W życiu Jarosława pojawiła się nowa miłość. Więcej na jej temat pisaliśmy tutaj.
Jarosław Kret jest w poważnym stanie. Czeka na wyniki testu na koronawirusa
Chociaż Jarosław Kret doskonale sprawdza się w roli prezentera pogody, jak donosi Polsat News, dziennikarz ostatni raz był w pracy w niedzielę rano. Tego samego dnia po południu zaczął się źle czuć. Zadzwonił do pracy, by pozamieniać dyżury:
Nagle złapała mnie gorączka i dreszcze. Następnego dnia nie miałem siły wstać z łóżka. Zadzwoniłem do pracy i powiedziałem, żeby pozamieniać dyżury — komentował w rozmowie z polsatnews.pl.

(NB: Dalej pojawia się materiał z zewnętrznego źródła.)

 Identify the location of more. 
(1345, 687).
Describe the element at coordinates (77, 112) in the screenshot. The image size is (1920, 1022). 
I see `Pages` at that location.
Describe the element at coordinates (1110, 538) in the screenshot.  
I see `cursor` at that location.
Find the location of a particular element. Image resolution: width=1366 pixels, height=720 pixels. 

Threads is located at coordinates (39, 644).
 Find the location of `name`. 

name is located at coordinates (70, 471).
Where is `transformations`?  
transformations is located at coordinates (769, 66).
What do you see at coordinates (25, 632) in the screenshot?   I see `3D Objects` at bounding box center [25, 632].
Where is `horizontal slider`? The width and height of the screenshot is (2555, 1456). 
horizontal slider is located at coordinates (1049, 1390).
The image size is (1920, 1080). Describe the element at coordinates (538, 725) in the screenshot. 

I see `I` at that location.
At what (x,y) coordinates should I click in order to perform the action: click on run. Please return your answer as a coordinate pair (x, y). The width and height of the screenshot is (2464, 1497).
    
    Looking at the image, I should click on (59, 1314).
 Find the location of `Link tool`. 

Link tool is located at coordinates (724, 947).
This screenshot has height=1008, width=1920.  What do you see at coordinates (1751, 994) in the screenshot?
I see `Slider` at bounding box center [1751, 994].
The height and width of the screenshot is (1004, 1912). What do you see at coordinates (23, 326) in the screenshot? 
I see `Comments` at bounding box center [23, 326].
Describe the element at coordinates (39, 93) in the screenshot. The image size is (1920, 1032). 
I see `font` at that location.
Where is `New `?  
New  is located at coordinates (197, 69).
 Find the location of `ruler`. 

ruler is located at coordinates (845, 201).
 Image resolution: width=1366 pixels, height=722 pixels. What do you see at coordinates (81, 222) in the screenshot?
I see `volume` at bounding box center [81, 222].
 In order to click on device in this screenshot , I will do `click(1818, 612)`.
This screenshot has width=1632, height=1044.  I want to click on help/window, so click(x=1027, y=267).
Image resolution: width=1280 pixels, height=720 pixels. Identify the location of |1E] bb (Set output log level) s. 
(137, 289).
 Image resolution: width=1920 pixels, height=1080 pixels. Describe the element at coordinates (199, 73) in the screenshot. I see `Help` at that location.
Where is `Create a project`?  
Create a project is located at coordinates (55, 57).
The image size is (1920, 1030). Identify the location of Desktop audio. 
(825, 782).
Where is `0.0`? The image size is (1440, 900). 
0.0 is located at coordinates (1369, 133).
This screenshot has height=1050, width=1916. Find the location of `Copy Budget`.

Jarosław dodaje, że nigdy w życiu nie był tak chory. Stracił smak i węch, a także ma gorączkę. Te objawy często są zauważalne u osób chorych na COVID-19:
W życiu nie byłem tak chory. Nie wiem, co mam ze sobą zrobić. Straciłem smak i węch. Przychodzą na mnie fale dreszczy, potem fale gorączki, potem znowu zimno. Wyprawa do WC jest jak wejście na Kilimandżaro. Na szczęście nie kaszlę cały czas, tylko jak długo rozmawiam.
Mężczyzna aktualnie czeka na wyniki testów na koronawirusa. Przebywa w domowej izolacji.